Storia ed esoterismo si tingono di «giallo»

Alla quarta edizione di «Giallolatino», organizzato a Latina da Gian Luca Campagna, si è dibattuto sulla sorte del poliziesco italiano, che ormai inflaziona l'editoria e sta dando dei punti all'altra letteratura «di genere», come la fantascienza. Il sottoscritto sostiene da tempo questa tesi: c'è il pericolo concreto che si calchino sempre le stesse orme e si dia vita a ciò che un esperto del ramo, Andrea Carlo Cappi, ha ben definito «il Commissario Cliché», vale a dire sempre lo stesso personaggio ambientato in contesti locali e provinciali diversi. Si dovrebbero variare i tempi andando a costruire una trama poliziesca e investigativa o nel passato vicino o in quello lontano e scrivere il giallo storico, oppure aggiungere a una classica trama poliziesca elementi fantastici, fantascientifici, orrorifici, esoterici e occulti, senza che però questi appaiano posticci.
Giulio Leoni, uno dei più prolifici e originali autori di questo settore, ha seguito questa seconda via dandoci opere intelligenti e originali ben congegnate e ben scritte, a cominciare dalla serie su Dante «investigatore» con cui ha esordito (I delitti della Medusa, 2000), pubblicando in dodici anni tredici romanzi più altri tre con pseudonimo, sino ai due in cui si mescolano avventura, fantastico e occulto o pseudo-occulto (La sequenza mirabile, 2010; La porta di Atlantide, 2011). Adesso ci dà la conferma della percorribilità di questa strada con Il cabaret del diavolo (Hobby & Work, pagg. 266, euro 15), dove ha ripreso in una serie di storie un personaggio che aveva giù utilizzato per il romanzo E trentuno con la morte (2003): Cesare Marni, combattente della Grande Guerra, legionario a Fiume con d'Annunzio, architetto, acuto osservatore di fatti e persone, la cui perspicacia e intuizione a spiegare episodi strani, fatti singolari, omicidi e altri crimini. Attenzione: a spiegare, non sempre a risolvere secondo i canoni del giallo classico. Qui in genere il colpevole si scova ma non riceve la sua punizione, quale essa sia. L'affascinante autrice dell'attentato al treno dei fascisti che nel 1922 vanno a Roma e che Marni sventa la fa franca (Fascismo=Velocità+Ardore); l'assassino dell'esule russo in nome della Realpolitik riesce a fuggire (Il cabaret del diavolo); la bella falsificatrice di reperti etruschi non andrà in galera anche se il suo complice morirà per un gesto fatale (Suggerimento degli spiriti); gli omicidi di un altro russo che volevano coinvolgere d'Annuncio in un intrigo internazionale restano impuniti (Questo dicono i morti); il regista tedesco che congela la sua amante in fin di vita non subirà alcun processo (Niente è quello che sembra).

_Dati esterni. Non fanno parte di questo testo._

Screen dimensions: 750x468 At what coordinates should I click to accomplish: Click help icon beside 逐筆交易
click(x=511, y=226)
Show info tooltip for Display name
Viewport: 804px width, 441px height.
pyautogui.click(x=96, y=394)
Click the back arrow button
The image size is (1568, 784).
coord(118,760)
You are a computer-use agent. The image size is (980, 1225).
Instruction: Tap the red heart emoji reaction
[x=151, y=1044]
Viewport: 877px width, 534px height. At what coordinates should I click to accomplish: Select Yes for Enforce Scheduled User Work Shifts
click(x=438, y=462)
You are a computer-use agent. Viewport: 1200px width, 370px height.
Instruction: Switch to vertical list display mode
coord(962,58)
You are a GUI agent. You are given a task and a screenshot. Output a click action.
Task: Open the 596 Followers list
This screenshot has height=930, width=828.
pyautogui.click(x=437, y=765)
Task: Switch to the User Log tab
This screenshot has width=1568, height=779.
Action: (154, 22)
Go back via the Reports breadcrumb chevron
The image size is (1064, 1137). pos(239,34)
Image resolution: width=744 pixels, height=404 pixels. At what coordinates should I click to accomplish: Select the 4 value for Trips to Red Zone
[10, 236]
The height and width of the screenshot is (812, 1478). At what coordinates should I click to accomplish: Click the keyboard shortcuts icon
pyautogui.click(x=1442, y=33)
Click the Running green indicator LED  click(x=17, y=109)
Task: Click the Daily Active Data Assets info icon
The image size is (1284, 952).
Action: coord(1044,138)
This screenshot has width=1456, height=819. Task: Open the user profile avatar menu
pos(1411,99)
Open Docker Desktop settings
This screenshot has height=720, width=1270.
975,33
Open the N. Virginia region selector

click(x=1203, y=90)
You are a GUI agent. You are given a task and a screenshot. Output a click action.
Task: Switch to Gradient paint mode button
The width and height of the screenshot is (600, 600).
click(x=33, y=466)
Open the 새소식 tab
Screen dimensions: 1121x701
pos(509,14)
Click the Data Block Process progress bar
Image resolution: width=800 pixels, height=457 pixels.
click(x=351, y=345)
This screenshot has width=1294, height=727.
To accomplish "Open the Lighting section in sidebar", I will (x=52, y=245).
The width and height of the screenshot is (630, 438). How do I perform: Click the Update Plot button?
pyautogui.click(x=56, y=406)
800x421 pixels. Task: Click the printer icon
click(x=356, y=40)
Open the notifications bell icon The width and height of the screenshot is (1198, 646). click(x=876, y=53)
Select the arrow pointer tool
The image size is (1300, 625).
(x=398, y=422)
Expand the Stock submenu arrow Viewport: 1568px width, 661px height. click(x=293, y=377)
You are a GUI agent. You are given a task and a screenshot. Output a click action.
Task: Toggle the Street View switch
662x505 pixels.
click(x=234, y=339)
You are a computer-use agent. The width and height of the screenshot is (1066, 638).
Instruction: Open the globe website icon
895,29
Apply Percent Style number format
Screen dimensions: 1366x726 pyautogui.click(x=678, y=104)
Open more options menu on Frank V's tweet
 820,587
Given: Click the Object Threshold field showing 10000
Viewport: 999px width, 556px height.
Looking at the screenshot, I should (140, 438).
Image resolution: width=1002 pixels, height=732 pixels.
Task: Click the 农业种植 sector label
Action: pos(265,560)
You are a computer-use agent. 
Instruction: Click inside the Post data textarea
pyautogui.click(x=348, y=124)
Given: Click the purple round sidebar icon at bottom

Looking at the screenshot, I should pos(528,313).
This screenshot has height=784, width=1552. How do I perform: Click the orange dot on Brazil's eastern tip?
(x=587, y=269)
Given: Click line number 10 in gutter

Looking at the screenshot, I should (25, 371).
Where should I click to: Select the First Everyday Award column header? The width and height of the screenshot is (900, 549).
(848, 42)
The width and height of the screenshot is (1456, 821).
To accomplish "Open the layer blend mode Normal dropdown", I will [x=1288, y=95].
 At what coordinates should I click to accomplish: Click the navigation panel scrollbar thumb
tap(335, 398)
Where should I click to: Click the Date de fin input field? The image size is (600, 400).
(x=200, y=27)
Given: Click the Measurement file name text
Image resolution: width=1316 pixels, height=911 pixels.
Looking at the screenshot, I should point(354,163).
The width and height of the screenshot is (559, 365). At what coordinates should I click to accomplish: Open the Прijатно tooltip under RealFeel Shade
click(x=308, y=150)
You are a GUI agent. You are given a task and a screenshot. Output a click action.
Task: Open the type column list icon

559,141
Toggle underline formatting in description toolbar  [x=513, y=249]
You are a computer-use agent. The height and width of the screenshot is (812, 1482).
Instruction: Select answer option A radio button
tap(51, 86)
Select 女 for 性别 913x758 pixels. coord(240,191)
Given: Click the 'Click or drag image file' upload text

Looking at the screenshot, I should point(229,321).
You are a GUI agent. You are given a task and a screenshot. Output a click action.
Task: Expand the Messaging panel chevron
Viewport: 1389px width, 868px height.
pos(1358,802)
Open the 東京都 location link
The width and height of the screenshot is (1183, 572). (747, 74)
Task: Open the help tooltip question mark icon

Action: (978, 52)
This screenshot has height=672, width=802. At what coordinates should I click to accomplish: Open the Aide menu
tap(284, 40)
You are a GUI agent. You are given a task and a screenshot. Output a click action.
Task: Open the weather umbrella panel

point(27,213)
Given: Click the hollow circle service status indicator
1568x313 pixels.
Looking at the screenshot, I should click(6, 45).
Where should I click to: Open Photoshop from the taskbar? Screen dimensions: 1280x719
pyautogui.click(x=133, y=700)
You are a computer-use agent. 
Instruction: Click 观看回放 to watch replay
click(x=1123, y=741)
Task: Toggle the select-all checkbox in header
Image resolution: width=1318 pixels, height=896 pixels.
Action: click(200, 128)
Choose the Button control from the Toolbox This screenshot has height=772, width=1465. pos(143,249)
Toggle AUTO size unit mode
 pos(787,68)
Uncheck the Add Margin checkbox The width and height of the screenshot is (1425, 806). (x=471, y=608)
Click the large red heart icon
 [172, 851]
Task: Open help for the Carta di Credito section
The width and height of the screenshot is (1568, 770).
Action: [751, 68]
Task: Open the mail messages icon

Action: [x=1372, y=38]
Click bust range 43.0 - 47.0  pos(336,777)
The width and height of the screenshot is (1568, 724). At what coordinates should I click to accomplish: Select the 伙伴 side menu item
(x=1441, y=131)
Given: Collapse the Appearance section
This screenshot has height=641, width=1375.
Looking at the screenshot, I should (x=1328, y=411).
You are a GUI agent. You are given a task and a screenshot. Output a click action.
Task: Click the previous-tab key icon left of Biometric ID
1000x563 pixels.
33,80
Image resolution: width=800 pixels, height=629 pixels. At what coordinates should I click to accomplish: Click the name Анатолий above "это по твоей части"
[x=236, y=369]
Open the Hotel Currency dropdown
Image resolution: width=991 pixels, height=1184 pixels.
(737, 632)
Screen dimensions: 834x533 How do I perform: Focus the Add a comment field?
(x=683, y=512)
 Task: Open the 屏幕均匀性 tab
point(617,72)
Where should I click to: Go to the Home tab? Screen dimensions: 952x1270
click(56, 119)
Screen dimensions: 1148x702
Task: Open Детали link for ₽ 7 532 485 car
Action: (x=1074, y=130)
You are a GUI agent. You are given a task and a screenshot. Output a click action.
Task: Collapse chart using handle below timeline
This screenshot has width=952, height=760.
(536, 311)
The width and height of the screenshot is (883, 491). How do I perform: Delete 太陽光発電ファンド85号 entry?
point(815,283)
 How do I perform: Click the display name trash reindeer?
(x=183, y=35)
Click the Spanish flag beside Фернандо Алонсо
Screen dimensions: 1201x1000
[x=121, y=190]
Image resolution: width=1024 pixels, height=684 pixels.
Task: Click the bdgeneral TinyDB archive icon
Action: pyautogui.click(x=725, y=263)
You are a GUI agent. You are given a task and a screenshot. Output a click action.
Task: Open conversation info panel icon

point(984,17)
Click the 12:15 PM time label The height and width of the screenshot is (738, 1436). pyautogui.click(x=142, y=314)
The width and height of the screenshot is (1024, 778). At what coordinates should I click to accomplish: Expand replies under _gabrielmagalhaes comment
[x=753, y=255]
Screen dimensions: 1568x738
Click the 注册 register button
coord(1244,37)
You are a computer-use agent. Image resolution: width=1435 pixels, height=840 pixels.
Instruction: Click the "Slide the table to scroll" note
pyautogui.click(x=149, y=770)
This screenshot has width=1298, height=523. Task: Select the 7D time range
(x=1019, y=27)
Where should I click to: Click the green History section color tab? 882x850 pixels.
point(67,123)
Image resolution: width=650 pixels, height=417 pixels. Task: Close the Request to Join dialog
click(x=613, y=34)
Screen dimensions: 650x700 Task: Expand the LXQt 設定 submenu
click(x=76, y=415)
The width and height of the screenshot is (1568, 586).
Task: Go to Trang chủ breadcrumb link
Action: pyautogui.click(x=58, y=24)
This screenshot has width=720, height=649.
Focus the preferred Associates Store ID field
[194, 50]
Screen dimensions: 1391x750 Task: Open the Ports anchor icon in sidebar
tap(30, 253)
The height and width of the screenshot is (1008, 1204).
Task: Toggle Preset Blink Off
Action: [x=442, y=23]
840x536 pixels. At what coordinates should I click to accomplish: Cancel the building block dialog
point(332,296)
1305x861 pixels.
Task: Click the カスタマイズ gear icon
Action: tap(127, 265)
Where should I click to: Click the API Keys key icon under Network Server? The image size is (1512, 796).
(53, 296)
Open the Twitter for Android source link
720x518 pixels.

La qualità delle storie sta anche nella ricostruzione degli ambienti culturali degli anni '20 e '30: abbigliamenti, architetture, modo di parlare e atteggiarsi, addirittura i vezzi esistenziali. Le mentalità futurista e dannunziana è ritratta a tutto tondo, sovente con amabile ironia e non con il disprezzo o la supponenza di altri giallisti italiani che ambientano le loro storie nel Ventennio.

Peraltro, resta ambigua la funzione dell'aspetto occultistico-esoterico: la lettera dall'Aldilà di Rasputin a Marinetti è una farsa o è vera? La veggente convocata al Vittoriale è una truffatrice o no? Il Vertex, la radio che comunica con i morti e che suggestiona il regista e l'attrice, è una bufala o funziona? In questa suggestiva atmosfera si muove Cesare Marni, affascinato dalle belle donne (con le quali non conclude nulla), un po' scettico, un po' smagato, un po' ironico, ma sempre capace di spiegare i casi più singolari e in apparenza irrisolvibili.